[Stored items]

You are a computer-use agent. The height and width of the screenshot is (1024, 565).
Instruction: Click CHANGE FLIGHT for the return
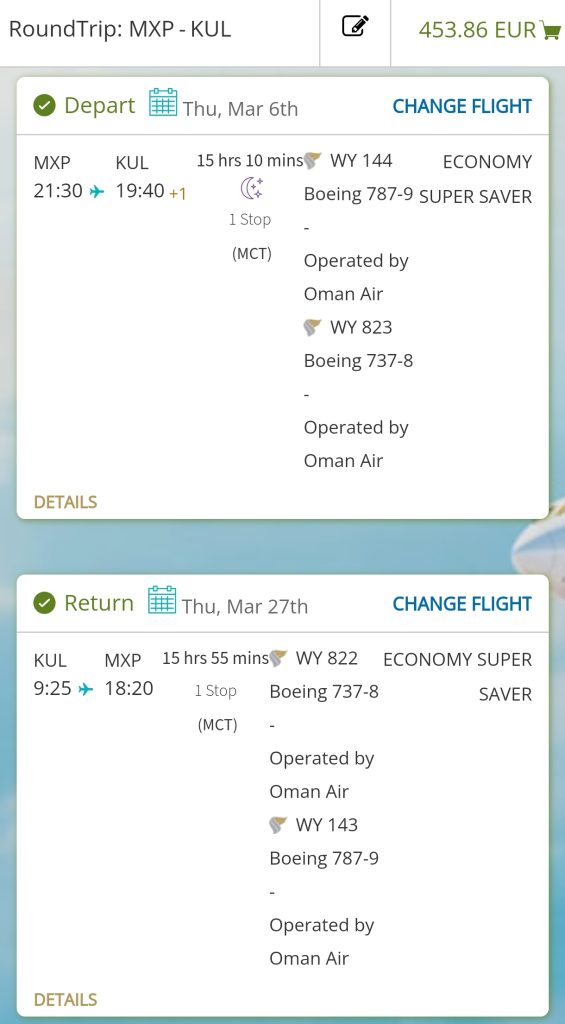point(462,603)
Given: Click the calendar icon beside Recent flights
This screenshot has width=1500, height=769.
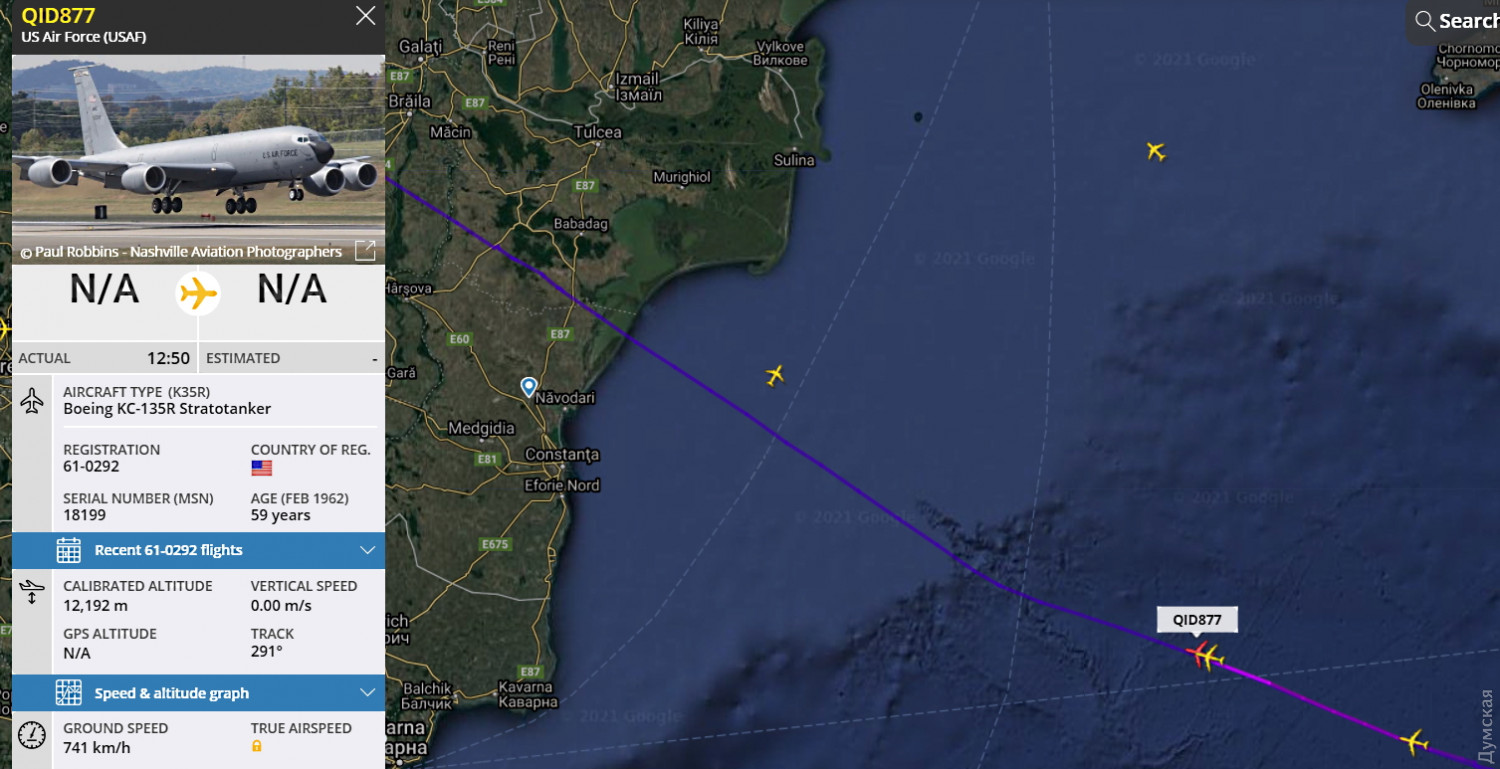Looking at the screenshot, I should coord(68,550).
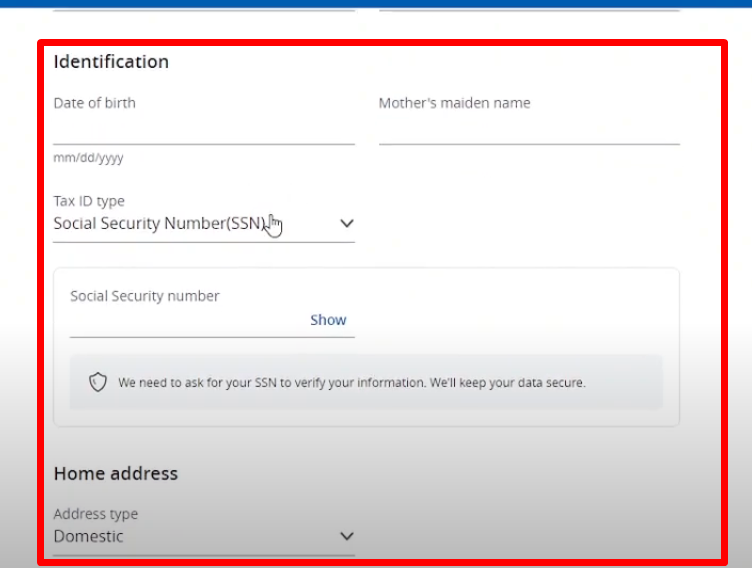Click the chevron arrow beside Domestic

(347, 536)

**WHAT IS EXPECTED**
Only the lines from the one containing "Instruction: Click CHANGE" through the end of the records are wanted, set down exactly and without their pictures.

**TASK RESPONSE**
Instruction: Click CHANGE FLIGHT for the return
point(462,603)
Given: Click the calendar icon beside Recent flights
This screenshot has width=1500, height=769.
Looking at the screenshot, I should coord(68,550).
Click the chevron arrow beside Domestic

(347, 536)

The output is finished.